**Exercise prompt**
The task calls for each record to be given again exactly.

*** Data for review ***

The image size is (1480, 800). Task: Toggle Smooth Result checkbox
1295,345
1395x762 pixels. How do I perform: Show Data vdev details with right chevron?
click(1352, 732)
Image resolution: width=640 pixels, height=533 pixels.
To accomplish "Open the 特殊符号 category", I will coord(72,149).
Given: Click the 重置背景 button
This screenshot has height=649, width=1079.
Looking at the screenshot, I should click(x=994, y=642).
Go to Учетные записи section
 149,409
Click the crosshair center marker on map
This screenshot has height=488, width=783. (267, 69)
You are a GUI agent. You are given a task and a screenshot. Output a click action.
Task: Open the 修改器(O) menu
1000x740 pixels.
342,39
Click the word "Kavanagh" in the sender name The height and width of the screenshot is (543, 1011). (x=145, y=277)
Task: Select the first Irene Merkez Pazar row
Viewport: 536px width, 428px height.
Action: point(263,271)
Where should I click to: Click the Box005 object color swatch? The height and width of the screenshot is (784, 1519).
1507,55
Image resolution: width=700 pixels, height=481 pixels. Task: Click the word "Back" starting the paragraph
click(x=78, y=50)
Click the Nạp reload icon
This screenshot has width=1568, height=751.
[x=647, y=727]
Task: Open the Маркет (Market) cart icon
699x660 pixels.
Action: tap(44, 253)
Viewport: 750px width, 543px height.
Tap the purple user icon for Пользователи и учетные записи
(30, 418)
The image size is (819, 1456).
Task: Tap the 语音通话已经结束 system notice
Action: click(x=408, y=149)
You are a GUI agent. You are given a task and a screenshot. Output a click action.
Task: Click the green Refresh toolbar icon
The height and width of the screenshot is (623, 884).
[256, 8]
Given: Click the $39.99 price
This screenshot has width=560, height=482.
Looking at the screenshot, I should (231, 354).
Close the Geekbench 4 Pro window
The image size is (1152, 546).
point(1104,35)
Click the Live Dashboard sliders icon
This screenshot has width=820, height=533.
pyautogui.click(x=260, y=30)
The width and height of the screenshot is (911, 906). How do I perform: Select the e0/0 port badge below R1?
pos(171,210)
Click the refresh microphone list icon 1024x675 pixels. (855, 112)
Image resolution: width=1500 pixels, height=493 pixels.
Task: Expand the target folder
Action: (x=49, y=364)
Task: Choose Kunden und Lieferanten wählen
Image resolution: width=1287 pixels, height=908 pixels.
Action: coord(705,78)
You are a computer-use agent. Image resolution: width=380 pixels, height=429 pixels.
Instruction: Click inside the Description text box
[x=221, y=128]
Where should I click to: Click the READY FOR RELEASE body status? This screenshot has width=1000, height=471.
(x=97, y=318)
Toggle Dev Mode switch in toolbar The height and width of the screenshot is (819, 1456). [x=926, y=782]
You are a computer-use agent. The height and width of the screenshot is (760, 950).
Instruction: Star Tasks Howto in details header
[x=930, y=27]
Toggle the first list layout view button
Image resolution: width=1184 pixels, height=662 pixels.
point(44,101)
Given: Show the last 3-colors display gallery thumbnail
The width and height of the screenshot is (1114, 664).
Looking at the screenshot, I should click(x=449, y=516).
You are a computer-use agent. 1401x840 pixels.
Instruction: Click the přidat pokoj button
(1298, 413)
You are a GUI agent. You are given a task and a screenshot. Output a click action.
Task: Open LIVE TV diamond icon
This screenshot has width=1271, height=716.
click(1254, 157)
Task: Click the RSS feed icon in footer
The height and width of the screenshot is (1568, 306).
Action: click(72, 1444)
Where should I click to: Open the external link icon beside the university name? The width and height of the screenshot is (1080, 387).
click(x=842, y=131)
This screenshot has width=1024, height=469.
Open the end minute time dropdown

*** End of Data for review ***

**Solution below**
The image size is (1480, 800). Task: Toggle Smooth Result checkbox
1295,345
1395x762 pixels. How do I perform: Show Data vdev details with right chevron?
click(1352, 732)
Image resolution: width=640 pixels, height=533 pixels.
To accomplish "Open the 特殊符号 category", I will coord(72,149).
Given: Click the 重置背景 button
This screenshot has height=649, width=1079.
Looking at the screenshot, I should click(x=994, y=642).
Go to Учетные записи section
 149,409
Click the crosshair center marker on map
This screenshot has height=488, width=783. (267, 69)
You are a GUI agent. You are given a task and a screenshot. Output a click action.
Task: Open the 修改器(O) menu
1000x740 pixels.
342,39
Click the word "Kavanagh" in the sender name The height and width of the screenshot is (543, 1011). (x=145, y=277)
Task: Select the first Irene Merkez Pazar row
Viewport: 536px width, 428px height.
Action: point(263,271)
Where should I click to: Click the Box005 object color swatch? The height and width of the screenshot is (784, 1519).
1507,55
Image resolution: width=700 pixels, height=481 pixels. Task: Click the word "Back" starting the paragraph
click(x=78, y=50)
Click the Nạp reload icon
This screenshot has width=1568, height=751.
[x=647, y=727]
Task: Open the Маркет (Market) cart icon
699x660 pixels.
Action: tap(44, 253)
Viewport: 750px width, 543px height.
Tap the purple user icon for Пользователи и учетные записи
(30, 418)
The image size is (819, 1456).
Task: Tap the 语音通话已经结束 system notice
Action: click(x=408, y=149)
You are a GUI agent. You are given a task and a screenshot. Output a click action.
Task: Click the green Refresh toolbar icon
The height and width of the screenshot is (623, 884).
[256, 8]
Given: Click the $39.99 price
This screenshot has width=560, height=482.
Looking at the screenshot, I should (231, 354).
Close the Geekbench 4 Pro window
The image size is (1152, 546).
point(1104,35)
Click the Live Dashboard sliders icon
This screenshot has width=820, height=533.
pyautogui.click(x=260, y=30)
The width and height of the screenshot is (911, 906). How do I perform: Select the e0/0 port badge below R1?
pos(171,210)
Click the refresh microphone list icon 1024x675 pixels. (855, 112)
Image resolution: width=1500 pixels, height=493 pixels.
Task: Expand the target folder
Action: (x=49, y=364)
Task: Choose Kunden und Lieferanten wählen
Image resolution: width=1287 pixels, height=908 pixels.
Action: coord(705,78)
You are a computer-use agent. Image resolution: width=380 pixels, height=429 pixels.
Instruction: Click inside the Description text box
[x=221, y=128]
Where should I click to: Click the READY FOR RELEASE body status? This screenshot has width=1000, height=471.
(x=97, y=318)
Toggle Dev Mode switch in toolbar The height and width of the screenshot is (819, 1456). [x=926, y=782]
You are a computer-use agent. The height and width of the screenshot is (760, 950).
Instruction: Star Tasks Howto in details header
[x=930, y=27]
Toggle the first list layout view button
Image resolution: width=1184 pixels, height=662 pixels.
point(44,101)
Given: Show the last 3-colors display gallery thumbnail
The width and height of the screenshot is (1114, 664).
Looking at the screenshot, I should click(x=449, y=516).
You are a computer-use agent. 1401x840 pixels.
Instruction: Click the přidat pokoj button
(1298, 413)
You are a GUI agent. You are given a task and a screenshot. Output a click action.
Task: Open LIVE TV diamond icon
This screenshot has width=1271, height=716.
click(1254, 157)
Task: Click the RSS feed icon in footer
The height and width of the screenshot is (1568, 306).
Action: click(72, 1444)
Where should I click to: Open the external link icon beside the university name? The width and height of the screenshot is (1080, 387).
click(x=842, y=131)
This screenshot has width=1024, height=469.
Open the end minute time dropdown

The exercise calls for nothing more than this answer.